İslam, aile hayatının mesut ve huzurlu olması için, gerçek ve keskin hükümler beyan etmiştir.
Sağlıklı aile içerisinde hiçbir tartışmanın yaşanmadığı aile değildir. Ailede bazen tartışma ve hatta kimi zaman çatışma da olur. İyi aile tartışmayı çözümleyebilen ailedir.
İmam-ı Azam Ebu Hanife’nin (ra) arkadaşlarından, o dönemin hadis ve kıraat âlimlerinden Süleyman A'meş, bir gece evinde eşiyle tartışır ve hanımını biraz incitir. Tartışmadan hemen sonra hanımıyla tekrar konuşmak istemesine rağmen hanımı kocasına kırgın olduğu için, sözlerini cevapsız bırakır.
Adam öfkeyle, “Niçin bana cevap vermiyorsun?” Diye hanımına bağırıp, azarlamasına rağmen bir cevap alamaz.
A'meş'in kızı babasına, “Bu gece olmasa da, yarın sabah konuşur” demesine rağmen adamın öfkesi dinmez ve “Eğer bu gece benimle konuşmazsa, benden kesin boş olsun” der.
Kızcağız annesini konuşması için ikna etmeye çalışır. Ama annesi inat ederek susmakta direnir. Karısının konuşmamakta kararlı olduğunu gören A'meş'in ise az önce öfkeyle ettiği yeminin ciddiyeti aklına gelir, söylediğine pişman olur. Eşiyle boş olmaktan kurtulmak için çare düşünmeye başlar.

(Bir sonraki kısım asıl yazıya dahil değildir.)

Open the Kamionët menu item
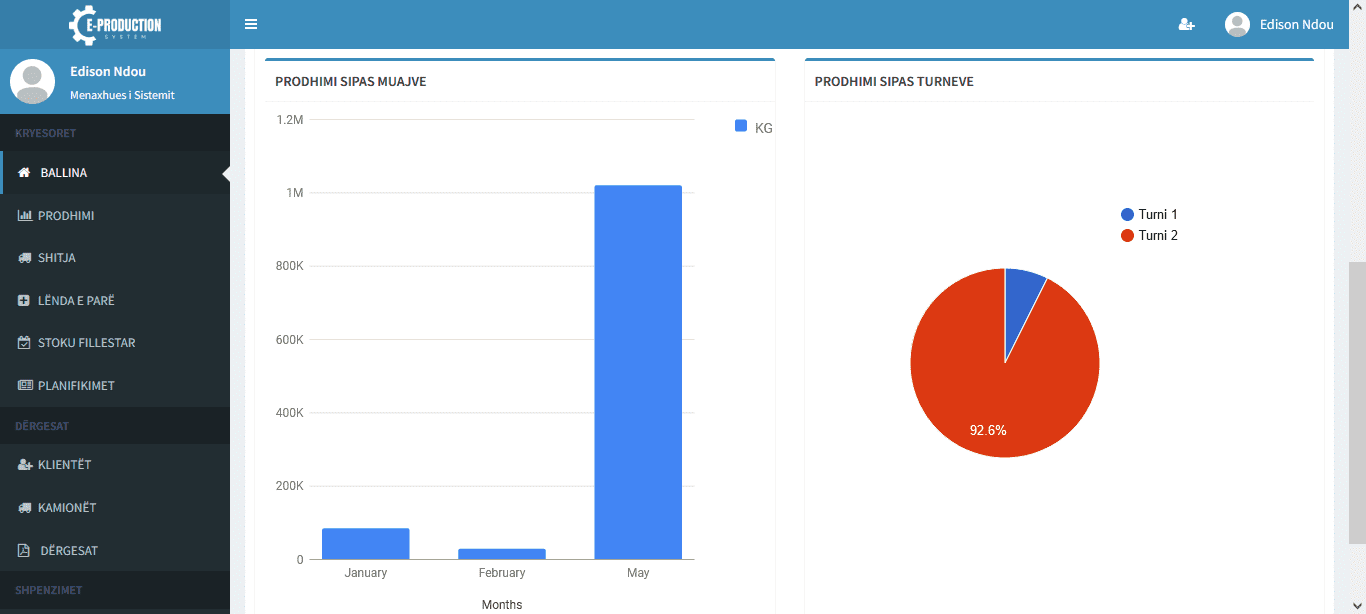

Gecenin bir yarısı giyinip evden çıkarak doğru Ebu Hanife Hazretlerinin evine gider. Ebu Hanife Hazretleri onu içeri alır, derdini sorar. A'meş karısıyla olan hadiseyi anlatır, “ Bu kadın bu tavrıyla benden kurtulup kaçmak istiyor. Beni sıkıntıya sokmasından korkuyorum. Kendisi çocukların annesidir. Onu boş olmaktan kurtarıp beni rahatlatacak bir çare var mı? Diye sorar.
Ebu Hanife Hazretleri, “ Üzme kendini, Allah'ın izniyle bir çare bulunur” der.
Ebu Hanife, A'meş'in oturduğu yerdeki mescidin müezzinine haber gönderip yanına çağırıe ve sabah ezanını henüz vakti girmeden okumasını tembihler. A'meş de evine dönüp, ezanı beklemeye başlar. Daha sabah olmadan okunan ezanı duyan A'meş'in hanımı, sabah oldu da boşanması gerçekleşti zannederek konuşur.
A'meş ise sorununun çözüldüğü için şükreder.